■ **AIM OF THE TASK**
Your output should be exactly the lines from the one containing "The width and height of the screenshot is (481, 266)." through the last line of the listing, and nothing else. Pictures stay out.

■ **GIVEN ENTRIES**

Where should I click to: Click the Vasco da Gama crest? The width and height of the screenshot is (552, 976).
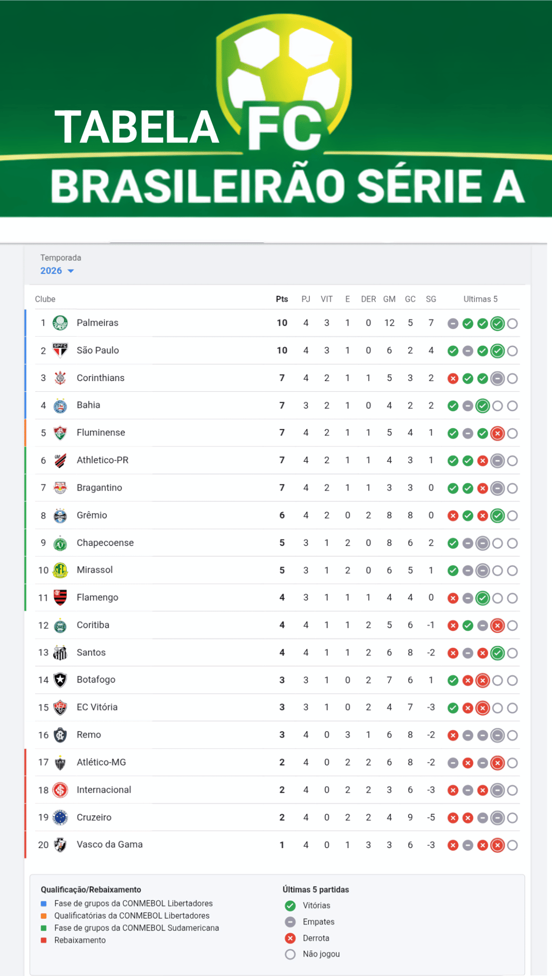pyautogui.click(x=60, y=845)
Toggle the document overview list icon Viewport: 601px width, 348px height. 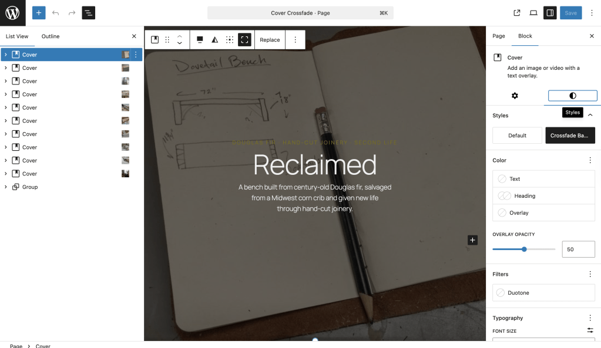(x=88, y=13)
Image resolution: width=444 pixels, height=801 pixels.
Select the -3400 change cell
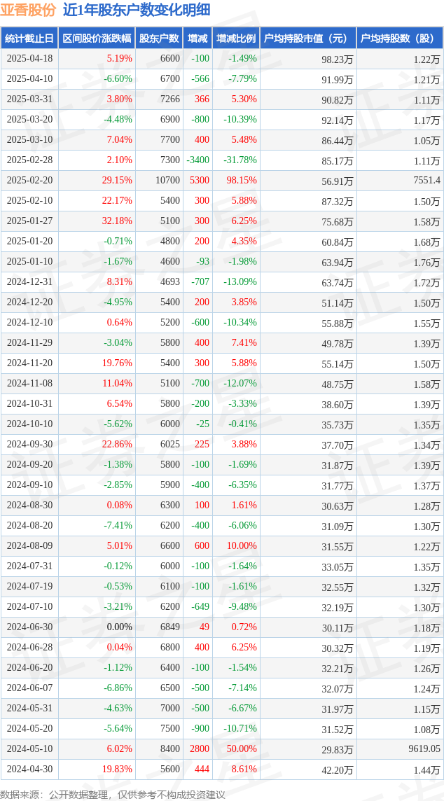(198, 160)
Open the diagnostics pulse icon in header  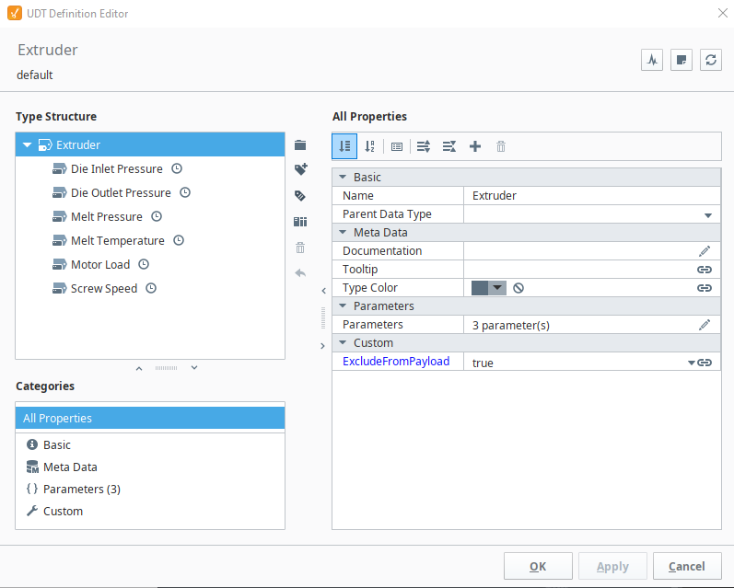click(652, 60)
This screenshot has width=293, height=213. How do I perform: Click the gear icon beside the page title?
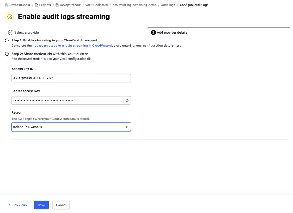pos(9,16)
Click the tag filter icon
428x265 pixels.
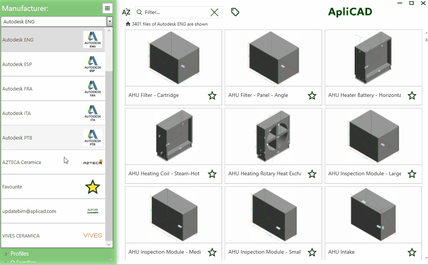[235, 12]
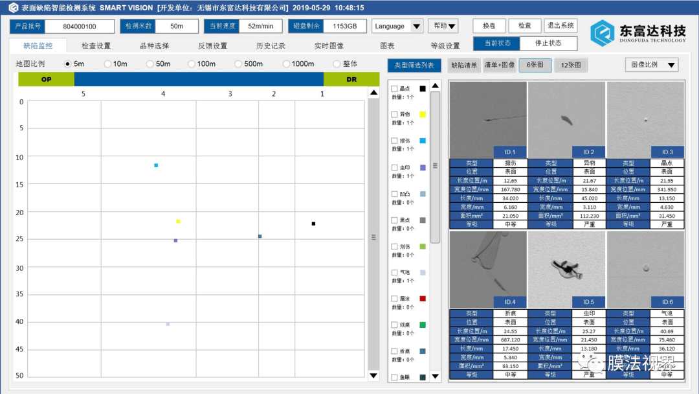Select the 整体 map scale radio button

click(x=337, y=64)
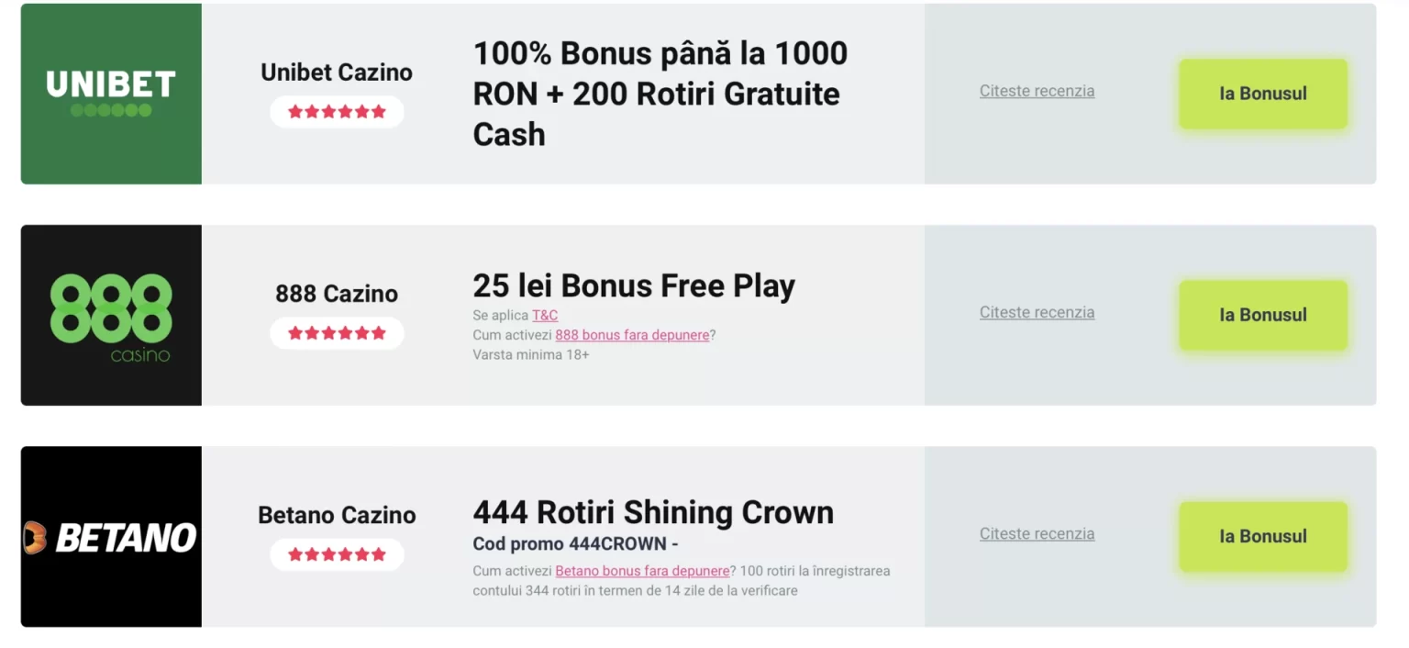This screenshot has width=1409, height=648.
Task: Follow Betano bonus fara depunere link
Action: [x=642, y=571]
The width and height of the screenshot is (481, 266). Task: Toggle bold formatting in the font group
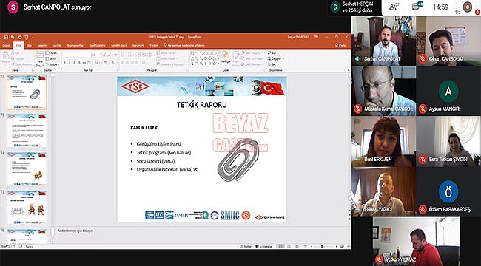coord(64,62)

■ **RESPONSE FOR THIS EXERCISE**
The width and height of the screenshot is (481, 266). Task: Toggle bold formatting in the font group
coord(64,62)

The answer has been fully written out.